Records from a dataset
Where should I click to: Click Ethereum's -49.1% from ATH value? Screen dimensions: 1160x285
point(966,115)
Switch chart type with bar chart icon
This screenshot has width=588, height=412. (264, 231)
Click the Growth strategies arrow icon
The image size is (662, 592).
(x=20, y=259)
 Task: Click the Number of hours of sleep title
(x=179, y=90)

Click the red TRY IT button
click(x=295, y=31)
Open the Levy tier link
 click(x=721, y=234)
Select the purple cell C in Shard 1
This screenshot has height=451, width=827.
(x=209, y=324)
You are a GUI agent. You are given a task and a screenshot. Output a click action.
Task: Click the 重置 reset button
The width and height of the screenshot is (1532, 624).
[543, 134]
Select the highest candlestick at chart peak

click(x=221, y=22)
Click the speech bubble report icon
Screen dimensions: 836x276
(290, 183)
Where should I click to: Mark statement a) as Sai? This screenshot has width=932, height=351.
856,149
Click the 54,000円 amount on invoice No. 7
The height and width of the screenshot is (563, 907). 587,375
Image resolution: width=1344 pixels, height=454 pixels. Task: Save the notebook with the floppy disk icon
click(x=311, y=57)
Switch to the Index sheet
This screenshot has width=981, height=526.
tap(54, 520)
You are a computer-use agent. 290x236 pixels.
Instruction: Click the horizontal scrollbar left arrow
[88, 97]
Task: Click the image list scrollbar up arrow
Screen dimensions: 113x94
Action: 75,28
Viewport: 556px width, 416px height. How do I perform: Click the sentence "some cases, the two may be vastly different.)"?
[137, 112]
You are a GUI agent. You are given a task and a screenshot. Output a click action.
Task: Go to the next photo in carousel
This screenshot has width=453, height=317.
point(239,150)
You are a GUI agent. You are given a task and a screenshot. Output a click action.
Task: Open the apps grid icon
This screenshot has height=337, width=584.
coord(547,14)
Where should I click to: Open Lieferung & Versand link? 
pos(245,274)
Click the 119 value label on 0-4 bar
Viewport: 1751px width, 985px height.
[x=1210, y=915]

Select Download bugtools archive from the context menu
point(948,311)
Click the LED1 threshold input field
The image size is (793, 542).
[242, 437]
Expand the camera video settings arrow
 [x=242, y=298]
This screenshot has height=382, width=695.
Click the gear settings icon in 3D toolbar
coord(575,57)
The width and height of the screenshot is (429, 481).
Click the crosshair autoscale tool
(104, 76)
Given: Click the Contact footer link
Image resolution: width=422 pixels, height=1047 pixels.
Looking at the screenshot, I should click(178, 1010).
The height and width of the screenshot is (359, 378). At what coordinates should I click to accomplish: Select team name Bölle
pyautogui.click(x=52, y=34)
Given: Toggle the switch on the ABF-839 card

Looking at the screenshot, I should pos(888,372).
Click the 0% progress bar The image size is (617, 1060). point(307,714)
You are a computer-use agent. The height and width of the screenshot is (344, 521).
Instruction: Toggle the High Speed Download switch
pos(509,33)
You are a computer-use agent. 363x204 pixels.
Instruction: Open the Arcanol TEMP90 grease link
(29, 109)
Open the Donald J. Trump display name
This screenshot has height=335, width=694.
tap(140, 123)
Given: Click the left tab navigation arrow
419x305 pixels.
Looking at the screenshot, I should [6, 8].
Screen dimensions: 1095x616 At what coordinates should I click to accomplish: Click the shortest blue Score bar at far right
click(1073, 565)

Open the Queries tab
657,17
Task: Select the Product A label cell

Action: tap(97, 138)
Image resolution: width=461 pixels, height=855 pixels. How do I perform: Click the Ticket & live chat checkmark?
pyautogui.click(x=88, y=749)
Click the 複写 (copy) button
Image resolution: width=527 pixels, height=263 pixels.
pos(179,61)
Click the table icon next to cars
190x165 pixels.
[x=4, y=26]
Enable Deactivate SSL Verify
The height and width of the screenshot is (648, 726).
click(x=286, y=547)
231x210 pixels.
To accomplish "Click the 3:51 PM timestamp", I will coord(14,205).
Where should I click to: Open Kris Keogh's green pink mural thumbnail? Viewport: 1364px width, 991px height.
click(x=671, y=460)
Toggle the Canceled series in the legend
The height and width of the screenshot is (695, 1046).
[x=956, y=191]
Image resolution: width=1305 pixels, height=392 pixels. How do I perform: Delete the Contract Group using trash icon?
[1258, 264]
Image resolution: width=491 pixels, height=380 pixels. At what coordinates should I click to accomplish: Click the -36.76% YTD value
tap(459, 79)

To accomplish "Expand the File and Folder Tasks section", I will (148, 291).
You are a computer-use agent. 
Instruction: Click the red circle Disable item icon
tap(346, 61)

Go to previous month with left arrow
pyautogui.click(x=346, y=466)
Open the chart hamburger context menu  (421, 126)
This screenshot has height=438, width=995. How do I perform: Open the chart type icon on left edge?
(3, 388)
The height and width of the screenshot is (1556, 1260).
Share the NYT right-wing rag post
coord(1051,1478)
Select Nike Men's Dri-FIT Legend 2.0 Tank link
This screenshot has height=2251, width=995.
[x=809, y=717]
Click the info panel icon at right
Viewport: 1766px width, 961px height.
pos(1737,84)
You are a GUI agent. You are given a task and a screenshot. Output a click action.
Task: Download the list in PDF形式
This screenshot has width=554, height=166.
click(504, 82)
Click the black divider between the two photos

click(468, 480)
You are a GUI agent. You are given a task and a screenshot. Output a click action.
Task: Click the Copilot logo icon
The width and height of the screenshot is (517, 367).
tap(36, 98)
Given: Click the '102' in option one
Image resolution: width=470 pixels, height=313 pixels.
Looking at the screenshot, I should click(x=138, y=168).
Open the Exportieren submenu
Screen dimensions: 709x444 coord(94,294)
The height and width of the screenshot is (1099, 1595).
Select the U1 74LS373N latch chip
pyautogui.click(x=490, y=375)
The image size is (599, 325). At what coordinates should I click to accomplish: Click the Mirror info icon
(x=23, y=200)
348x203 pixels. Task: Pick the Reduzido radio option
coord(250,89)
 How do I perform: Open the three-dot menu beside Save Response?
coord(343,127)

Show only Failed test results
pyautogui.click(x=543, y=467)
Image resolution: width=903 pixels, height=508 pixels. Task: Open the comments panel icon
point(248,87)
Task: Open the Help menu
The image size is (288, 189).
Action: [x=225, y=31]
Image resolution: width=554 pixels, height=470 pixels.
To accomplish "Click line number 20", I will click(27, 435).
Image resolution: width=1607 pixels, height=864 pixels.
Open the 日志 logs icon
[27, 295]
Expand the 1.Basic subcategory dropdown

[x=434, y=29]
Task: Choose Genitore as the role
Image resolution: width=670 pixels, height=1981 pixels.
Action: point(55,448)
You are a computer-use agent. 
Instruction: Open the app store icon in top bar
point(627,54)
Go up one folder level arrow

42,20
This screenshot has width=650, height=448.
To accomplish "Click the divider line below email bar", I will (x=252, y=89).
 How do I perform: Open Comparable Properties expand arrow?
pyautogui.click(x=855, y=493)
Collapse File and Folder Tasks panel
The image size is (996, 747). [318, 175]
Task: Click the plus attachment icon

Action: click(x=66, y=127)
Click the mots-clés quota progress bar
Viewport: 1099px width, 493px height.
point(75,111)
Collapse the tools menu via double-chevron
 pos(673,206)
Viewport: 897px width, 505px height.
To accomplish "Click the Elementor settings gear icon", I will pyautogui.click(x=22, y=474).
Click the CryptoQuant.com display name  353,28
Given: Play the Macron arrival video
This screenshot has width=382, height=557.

:: REQUIREMENT ::
Copy the lines above word for word, covering every record.

:: IN RESPONSE ::
Where should I click to: Click Ethereum's -49.1% from ATH value? Screen dimensions: 1160x285
point(966,115)
Switch chart type with bar chart icon
This screenshot has width=588, height=412. (264, 231)
Click the Growth strategies arrow icon
The image size is (662, 592).
(x=20, y=259)
 Task: Click the Number of hours of sleep title
(x=179, y=90)

Click the red TRY IT button
click(x=295, y=31)
Open the Levy tier link
 click(x=721, y=234)
Select the purple cell C in Shard 1
This screenshot has height=451, width=827.
(x=209, y=324)
You are a GUI agent. You are given a task and a screenshot. Output a click action.
Task: Click the 重置 reset button
The width and height of the screenshot is (1532, 624).
[543, 134]
Select the highest candlestick at chart peak

click(x=221, y=22)
Click the speech bubble report icon
Screen dimensions: 836x276
(290, 183)
Where should I click to: Mark statement a) as Sai? This screenshot has width=932, height=351.
856,149
Click the 54,000円 amount on invoice No. 7
The height and width of the screenshot is (563, 907). 587,375
Image resolution: width=1344 pixels, height=454 pixels. Task: Save the notebook with the floppy disk icon
click(x=311, y=57)
Switch to the Index sheet
This screenshot has width=981, height=526.
tap(54, 520)
You are a computer-use agent. 290x236 pixels.
Instruction: Click the horizontal scrollbar left arrow
[88, 97]
Task: Click the image list scrollbar up arrow
Screen dimensions: 113x94
Action: 75,28
Viewport: 556px width, 416px height. How do I perform: Click the sentence "some cases, the two may be vastly different.)"?
[137, 112]
You are a GUI agent. You are given a task and a screenshot. Output a click action.
Task: Go to the next photo in carousel
This screenshot has width=453, height=317.
point(239,150)
You are a GUI agent. You are given a task and a screenshot. Output a click action.
Task: Open the apps grid icon
This screenshot has height=337, width=584.
coord(547,14)
Where should I click to: Open Lieferung & Versand link? 
pos(245,274)
Click the 119 value label on 0-4 bar
Viewport: 1751px width, 985px height.
[x=1210, y=915]

Select Download bugtools archive from the context menu
point(948,311)
Click the LED1 threshold input field
The image size is (793, 542).
[242, 437]
Expand the camera video settings arrow
 [x=242, y=298]
This screenshot has height=382, width=695.
Click the gear settings icon in 3D toolbar
coord(575,57)
The width and height of the screenshot is (429, 481).
Click the crosshair autoscale tool
(104, 76)
Given: Click the Contact footer link
Image resolution: width=422 pixels, height=1047 pixels.
Looking at the screenshot, I should click(178, 1010).
The height and width of the screenshot is (359, 378). At what coordinates should I click to accomplish: Select team name Bölle
pyautogui.click(x=52, y=34)
Given: Toggle the switch on the ABF-839 card

Looking at the screenshot, I should pos(888,372).
Click the 0% progress bar The image size is (617, 1060). point(307,714)
You are a computer-use agent. The height and width of the screenshot is (344, 521).
Instruction: Toggle the High Speed Download switch
pos(509,33)
You are a computer-use agent. 363x204 pixels.
Instruction: Open the Arcanol TEMP90 grease link
(29, 109)
Open the Donald J. Trump display name
This screenshot has height=335, width=694.
tap(140, 123)
Given: Click the left tab navigation arrow
419x305 pixels.
Looking at the screenshot, I should [6, 8].
Screen dimensions: 1095x616 At what coordinates should I click to accomplish: Click the shortest blue Score bar at far right
click(1073, 565)

Open the Queries tab
657,17
Task: Select the Product A label cell

Action: tap(97, 138)
Image resolution: width=461 pixels, height=855 pixels. How do I perform: Click the Ticket & live chat checkmark?
pyautogui.click(x=88, y=749)
Click the 複写 (copy) button
Image resolution: width=527 pixels, height=263 pixels.
pos(179,61)
Click the table icon next to cars
190x165 pixels.
[x=4, y=26]
Enable Deactivate SSL Verify
The height and width of the screenshot is (648, 726).
click(x=286, y=547)
231x210 pixels.
To accomplish "Click the 3:51 PM timestamp", I will coord(14,205).
Where should I click to: Open Kris Keogh's green pink mural thumbnail? Viewport: 1364px width, 991px height.
click(x=671, y=460)
Toggle the Canceled series in the legend
The height and width of the screenshot is (695, 1046).
[x=956, y=191]
Image resolution: width=1305 pixels, height=392 pixels. How do I perform: Delete the Contract Group using trash icon?
[1258, 264]
Image resolution: width=491 pixels, height=380 pixels. At what coordinates should I click to accomplish: Click the -36.76% YTD value
tap(459, 79)

To accomplish "Expand the File and Folder Tasks section", I will (148, 291).
You are a computer-use agent. 
Instruction: Click the red circle Disable item icon
tap(346, 61)

Go to previous month with left arrow
pyautogui.click(x=346, y=466)
Open the chart hamburger context menu  (421, 126)
This screenshot has height=438, width=995. How do I perform: Open the chart type icon on left edge?
(3, 388)
The height and width of the screenshot is (1556, 1260).
Share the NYT right-wing rag post
coord(1051,1478)
Select Nike Men's Dri-FIT Legend 2.0 Tank link
This screenshot has height=2251, width=995.
[x=809, y=717]
Click the info panel icon at right
Viewport: 1766px width, 961px height.
pos(1737,84)
You are a GUI agent. You are given a task and a screenshot. Output a click action.
Task: Download the list in PDF形式
This screenshot has width=554, height=166.
click(504, 82)
Click the black divider between the two photos

click(468, 480)
You are a GUI agent. You are given a task and a screenshot. Output a click action.
Task: Click the Copilot logo icon
The width and height of the screenshot is (517, 367).
tap(36, 98)
Given: Click the '102' in option one
Image resolution: width=470 pixels, height=313 pixels.
Looking at the screenshot, I should click(x=138, y=168).
Open the Exportieren submenu
Screen dimensions: 709x444 coord(94,294)
The height and width of the screenshot is (1099, 1595).
Select the U1 74LS373N latch chip
pyautogui.click(x=490, y=375)
The image size is (599, 325). At what coordinates should I click to accomplish: Click the Mirror info icon
(x=23, y=200)
348x203 pixels. Task: Pick the Reduzido radio option
coord(250,89)
 How do I perform: Open the three-dot menu beside Save Response?
coord(343,127)

Show only Failed test results
pyautogui.click(x=543, y=467)
Image resolution: width=903 pixels, height=508 pixels. Task: Open the comments panel icon
point(248,87)
Task: Open the Help menu
The image size is (288, 189).
Action: [x=225, y=31]
Image resolution: width=554 pixels, height=470 pixels.
To accomplish "Click line number 20", I will click(27, 435).
Image resolution: width=1607 pixels, height=864 pixels.
Open the 日志 logs icon
[27, 295]
Expand the 1.Basic subcategory dropdown

[x=434, y=29]
Task: Choose Genitore as the role
Image resolution: width=670 pixels, height=1981 pixels.
Action: point(55,448)
You are a computer-use agent. 
Instruction: Open the app store icon in top bar
point(627,54)
Go up one folder level arrow

42,20
This screenshot has width=650, height=448.
To accomplish "Click the divider line below email bar", I will (x=252, y=89).
 How do I perform: Open Comparable Properties expand arrow?
pyautogui.click(x=855, y=493)
Collapse File and Folder Tasks panel
The image size is (996, 747). [318, 175]
Task: Click the plus attachment icon

Action: click(x=66, y=127)
Click the mots-clés quota progress bar
Viewport: 1099px width, 493px height.
point(75,111)
Collapse the tools menu via double-chevron
 pos(673,206)
Viewport: 897px width, 505px height.
To accomplish "Click the Elementor settings gear icon", I will pyautogui.click(x=22, y=474).
Click the CryptoQuant.com display name  353,28
Given: Play the Macron arrival video
This screenshot has width=382, height=557.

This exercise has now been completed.